Thursday, 26 April 2012

White Riot

If there’s one cultural milestone that separates the Sixties from the Seventies, I would say that it’s Jefferson Airplane’s "Volunteers", an album that anticipated Sly & The Family Stone’s "There’s A Riot Goin’ On" in two ways - the first and most obvious one being the purloining of the Stars ’n’ Stripes for the purposes of irony; the second, and only mildly less obvious, of announcing the death of the counter-culture. Released right at the beginning of the decade, it is perhaps the last pop-culture statement that can be taken genuinely seriously, being as it is an admission of total defeat; a bloody-but-unbowed acknowledgment that whatever dreams of a better world the boomer generation may have entertained, there was now no possibility of them ever being realised.

It’s an unusual record mainly for its frankness - there is no attempt here to disguise the defeat of the counter-culture in allegory or metaphor, or to pretend that there were never any serious expectations entertained; there’s also no attempt to pretend that the future offers any opportunity to rebuild the movement - it’s either "up against the wall" or a "march into the sea". In its nihilism it is strangely reminiscent of The Pop Group’s recordings at the end of the decade - there’s not only the same sense of hopelessness, but also that feint sense that there was never any hope all along. "Volunteers", its sleeve art especially, crackles with sardonic humour - the mock Peanut Butter and Jelly sandwich gatefold sleeve taunting the presumed bourgeois gluttony of the listener; the parody of the archetypal rock festival report on the back cover satirising the already-visible phenomenon of the spectacle.

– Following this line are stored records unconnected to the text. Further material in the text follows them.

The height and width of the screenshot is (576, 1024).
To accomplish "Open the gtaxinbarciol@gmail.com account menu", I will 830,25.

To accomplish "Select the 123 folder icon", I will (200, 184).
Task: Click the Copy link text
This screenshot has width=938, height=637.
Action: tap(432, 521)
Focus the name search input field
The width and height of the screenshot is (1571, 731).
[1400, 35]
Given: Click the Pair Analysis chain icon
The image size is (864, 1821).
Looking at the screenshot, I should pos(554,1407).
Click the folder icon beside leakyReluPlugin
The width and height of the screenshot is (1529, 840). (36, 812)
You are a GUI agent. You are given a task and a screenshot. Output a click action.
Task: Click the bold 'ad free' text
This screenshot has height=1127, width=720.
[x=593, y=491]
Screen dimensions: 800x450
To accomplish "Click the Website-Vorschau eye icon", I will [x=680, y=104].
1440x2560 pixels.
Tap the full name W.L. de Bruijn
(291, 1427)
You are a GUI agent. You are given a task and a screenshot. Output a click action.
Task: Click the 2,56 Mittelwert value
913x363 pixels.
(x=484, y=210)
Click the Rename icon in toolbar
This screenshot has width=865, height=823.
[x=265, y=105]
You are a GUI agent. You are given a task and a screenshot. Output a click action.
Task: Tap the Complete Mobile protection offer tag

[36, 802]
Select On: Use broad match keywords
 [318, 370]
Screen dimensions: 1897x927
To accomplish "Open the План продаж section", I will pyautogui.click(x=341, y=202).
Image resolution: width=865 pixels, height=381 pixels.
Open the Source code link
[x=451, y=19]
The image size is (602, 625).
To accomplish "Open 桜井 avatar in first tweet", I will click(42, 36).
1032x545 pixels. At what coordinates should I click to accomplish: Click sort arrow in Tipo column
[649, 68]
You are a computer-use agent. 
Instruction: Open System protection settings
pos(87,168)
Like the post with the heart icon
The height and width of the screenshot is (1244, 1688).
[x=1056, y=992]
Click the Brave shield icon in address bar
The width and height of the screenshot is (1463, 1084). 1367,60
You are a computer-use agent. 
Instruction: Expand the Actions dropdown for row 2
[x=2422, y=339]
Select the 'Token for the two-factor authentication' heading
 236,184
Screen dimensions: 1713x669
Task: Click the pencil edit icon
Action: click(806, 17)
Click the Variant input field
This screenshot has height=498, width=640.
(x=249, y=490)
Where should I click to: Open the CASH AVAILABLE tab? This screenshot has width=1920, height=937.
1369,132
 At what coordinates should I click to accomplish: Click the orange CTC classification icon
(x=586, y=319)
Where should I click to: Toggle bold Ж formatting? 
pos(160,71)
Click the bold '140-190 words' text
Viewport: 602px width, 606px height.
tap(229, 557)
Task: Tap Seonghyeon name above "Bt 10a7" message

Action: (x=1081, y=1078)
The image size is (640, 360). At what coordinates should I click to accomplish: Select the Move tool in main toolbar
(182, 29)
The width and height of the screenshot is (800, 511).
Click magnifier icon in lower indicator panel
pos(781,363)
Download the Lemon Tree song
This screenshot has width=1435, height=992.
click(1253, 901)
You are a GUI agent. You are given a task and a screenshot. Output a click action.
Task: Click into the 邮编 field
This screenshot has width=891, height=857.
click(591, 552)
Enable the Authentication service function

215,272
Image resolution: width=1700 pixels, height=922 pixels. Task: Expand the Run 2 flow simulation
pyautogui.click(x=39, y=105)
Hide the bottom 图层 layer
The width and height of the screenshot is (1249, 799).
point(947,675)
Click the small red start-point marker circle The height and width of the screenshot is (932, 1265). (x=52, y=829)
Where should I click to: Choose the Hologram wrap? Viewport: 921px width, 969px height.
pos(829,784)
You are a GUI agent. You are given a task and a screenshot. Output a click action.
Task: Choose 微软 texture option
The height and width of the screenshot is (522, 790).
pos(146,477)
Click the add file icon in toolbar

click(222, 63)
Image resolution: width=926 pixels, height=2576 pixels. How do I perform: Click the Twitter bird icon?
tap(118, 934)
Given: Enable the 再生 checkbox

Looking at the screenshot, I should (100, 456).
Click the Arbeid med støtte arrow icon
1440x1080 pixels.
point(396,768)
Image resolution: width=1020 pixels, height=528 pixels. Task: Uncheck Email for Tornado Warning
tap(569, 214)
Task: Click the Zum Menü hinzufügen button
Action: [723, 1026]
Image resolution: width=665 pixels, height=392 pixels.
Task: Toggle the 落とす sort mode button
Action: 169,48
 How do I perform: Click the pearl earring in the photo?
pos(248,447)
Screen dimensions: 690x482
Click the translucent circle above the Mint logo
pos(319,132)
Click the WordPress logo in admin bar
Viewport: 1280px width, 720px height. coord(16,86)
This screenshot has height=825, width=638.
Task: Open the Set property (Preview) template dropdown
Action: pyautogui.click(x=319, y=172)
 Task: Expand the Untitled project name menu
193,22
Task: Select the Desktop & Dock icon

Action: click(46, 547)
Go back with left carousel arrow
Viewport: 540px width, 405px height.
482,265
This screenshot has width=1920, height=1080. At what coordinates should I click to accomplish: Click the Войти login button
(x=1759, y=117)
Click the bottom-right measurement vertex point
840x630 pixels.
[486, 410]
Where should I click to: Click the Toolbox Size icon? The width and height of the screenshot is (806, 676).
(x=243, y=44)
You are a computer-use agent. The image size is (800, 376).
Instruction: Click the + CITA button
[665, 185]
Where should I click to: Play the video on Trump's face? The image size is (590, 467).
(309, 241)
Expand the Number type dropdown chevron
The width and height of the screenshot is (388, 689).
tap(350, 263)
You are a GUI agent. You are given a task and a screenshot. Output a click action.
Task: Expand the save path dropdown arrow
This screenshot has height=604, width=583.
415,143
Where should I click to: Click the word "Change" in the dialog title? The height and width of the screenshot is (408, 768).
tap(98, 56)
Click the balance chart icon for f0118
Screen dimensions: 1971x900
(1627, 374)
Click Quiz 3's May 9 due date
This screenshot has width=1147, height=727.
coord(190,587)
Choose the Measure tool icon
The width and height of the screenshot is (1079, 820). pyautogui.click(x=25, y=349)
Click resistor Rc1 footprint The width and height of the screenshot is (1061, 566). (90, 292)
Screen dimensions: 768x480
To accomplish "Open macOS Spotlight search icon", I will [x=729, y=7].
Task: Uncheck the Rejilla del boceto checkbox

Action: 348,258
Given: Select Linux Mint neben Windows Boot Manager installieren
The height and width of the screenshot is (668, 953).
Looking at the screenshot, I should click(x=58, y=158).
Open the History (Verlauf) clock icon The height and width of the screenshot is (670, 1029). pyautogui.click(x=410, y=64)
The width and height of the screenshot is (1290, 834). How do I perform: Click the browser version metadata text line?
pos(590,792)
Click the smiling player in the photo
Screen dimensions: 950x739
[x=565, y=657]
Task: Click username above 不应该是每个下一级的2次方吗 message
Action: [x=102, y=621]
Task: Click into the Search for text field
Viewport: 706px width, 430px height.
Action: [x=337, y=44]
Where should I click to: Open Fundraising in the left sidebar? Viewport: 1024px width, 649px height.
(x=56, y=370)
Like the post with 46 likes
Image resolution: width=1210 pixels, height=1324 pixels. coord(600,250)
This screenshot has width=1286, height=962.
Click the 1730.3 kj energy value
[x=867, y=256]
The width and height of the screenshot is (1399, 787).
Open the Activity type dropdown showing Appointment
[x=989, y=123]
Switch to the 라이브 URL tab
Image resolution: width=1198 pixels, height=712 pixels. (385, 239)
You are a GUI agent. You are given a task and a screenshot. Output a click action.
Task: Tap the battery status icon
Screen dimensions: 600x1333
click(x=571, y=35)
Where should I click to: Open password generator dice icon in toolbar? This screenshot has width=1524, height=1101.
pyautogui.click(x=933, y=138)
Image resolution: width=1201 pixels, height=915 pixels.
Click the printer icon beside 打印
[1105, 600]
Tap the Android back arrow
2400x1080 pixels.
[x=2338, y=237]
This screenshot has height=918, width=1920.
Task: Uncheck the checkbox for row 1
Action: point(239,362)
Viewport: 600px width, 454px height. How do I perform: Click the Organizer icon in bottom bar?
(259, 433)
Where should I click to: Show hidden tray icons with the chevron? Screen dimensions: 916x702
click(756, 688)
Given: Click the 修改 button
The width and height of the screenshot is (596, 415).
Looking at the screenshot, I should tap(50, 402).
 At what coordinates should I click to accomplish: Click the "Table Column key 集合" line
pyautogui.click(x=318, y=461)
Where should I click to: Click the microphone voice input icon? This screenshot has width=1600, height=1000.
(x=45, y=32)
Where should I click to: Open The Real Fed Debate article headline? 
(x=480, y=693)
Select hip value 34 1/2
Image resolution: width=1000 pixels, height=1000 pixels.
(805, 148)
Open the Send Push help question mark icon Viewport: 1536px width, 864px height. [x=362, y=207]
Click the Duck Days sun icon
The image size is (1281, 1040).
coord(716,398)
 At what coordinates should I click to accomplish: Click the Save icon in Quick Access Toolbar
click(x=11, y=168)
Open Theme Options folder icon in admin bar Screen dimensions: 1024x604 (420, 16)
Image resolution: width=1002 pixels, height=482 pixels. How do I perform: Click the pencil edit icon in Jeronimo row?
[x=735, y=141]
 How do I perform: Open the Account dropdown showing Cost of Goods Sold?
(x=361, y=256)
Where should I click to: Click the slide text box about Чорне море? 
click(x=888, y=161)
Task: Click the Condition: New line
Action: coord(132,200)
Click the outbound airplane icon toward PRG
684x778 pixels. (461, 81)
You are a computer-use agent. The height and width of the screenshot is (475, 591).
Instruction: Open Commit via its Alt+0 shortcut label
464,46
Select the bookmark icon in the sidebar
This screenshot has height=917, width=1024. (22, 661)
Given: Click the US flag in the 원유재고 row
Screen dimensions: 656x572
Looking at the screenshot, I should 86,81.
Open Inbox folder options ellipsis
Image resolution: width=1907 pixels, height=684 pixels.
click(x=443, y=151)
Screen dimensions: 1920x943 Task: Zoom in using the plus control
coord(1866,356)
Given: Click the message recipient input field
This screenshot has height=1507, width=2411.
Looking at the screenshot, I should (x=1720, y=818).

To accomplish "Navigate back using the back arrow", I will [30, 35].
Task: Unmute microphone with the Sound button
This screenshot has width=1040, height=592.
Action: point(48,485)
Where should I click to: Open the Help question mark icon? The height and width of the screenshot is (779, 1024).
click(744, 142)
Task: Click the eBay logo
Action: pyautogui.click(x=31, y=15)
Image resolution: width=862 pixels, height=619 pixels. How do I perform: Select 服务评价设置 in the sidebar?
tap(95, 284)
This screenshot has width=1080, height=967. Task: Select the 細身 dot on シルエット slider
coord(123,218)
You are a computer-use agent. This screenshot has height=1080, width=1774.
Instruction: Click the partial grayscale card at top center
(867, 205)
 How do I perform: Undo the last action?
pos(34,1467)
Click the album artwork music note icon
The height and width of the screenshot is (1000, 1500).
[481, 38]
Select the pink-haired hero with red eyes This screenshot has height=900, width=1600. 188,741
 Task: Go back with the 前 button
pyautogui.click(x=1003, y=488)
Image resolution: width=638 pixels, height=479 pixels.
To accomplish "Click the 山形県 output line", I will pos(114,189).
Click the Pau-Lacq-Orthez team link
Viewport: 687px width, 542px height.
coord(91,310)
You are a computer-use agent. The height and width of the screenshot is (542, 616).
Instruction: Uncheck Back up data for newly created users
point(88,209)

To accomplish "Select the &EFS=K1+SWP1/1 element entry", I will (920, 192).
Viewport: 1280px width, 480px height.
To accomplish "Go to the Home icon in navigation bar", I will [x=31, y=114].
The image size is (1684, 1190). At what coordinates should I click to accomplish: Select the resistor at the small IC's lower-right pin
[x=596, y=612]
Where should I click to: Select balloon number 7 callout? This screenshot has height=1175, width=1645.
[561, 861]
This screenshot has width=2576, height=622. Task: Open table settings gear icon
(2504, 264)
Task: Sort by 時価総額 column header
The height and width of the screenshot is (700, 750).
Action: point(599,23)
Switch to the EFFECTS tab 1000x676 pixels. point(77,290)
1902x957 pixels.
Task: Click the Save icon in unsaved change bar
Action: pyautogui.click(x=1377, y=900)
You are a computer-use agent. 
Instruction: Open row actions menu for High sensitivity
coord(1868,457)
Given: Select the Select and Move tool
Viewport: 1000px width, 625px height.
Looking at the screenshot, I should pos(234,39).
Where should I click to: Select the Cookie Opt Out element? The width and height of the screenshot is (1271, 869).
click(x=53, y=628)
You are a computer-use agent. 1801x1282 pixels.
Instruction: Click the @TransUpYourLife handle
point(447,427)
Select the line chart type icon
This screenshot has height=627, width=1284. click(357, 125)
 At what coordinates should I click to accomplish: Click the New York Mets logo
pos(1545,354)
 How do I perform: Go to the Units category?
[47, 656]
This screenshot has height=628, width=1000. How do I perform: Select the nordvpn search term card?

All pop-cultural rebellion after the release of this record was either phoney and manufactured, which could be graded on a sliding scale from Alice Cooper to The Sex Pistols, or stillborn, as in the case of Crass or the aforementioned Pop Group. Even the Airplane themselves conveniently forgot that they’d recorded it; in the Eighties their dissipated remnants declared that they’d "built this city on rock’n’roll", as though their entire generation had never been motivated by anything more than apple-pie wholesomeness all along. If they hadn’t left the archaeological remnants of their actual recordings behind, you could’ve been forgiven for believing that the whole thing had never happened.


Greyhoos said...

I'll admit that I never paid much attention to Jefferson Airplane, but from what I'd gathered Volunteers and Blows Against the Empire were considered the more enigmatic (and often overlooked) albums by them from that period. So now you made me curious to give it a proper go.

But once I think about it, the whole matter of them eulogizing a counter-culture makes a certain sort of sense. Like a lot of members of the big-name acts in the Haight-Ashbury scene, they reputedly started out as post-beatnik "folkies" playing in various acts, eventually jumping on the rock bandwagon because they felt that was "where it was at." So they'd cycled through two counter cultures by that point. And had dealt with a corporate label.

Phil Knight said...

They were rich kids too - I think Slick was an heiress IIRC, so there's that whole thing of being able to go politically much farther due to knowing the shape and size of the establishment.

You get the same thing today of course - a lot of the ringleaders for the "Occupy" and anti-austerity protests are upper crust types, who have less in-built fear or sense of inferiority to those in power.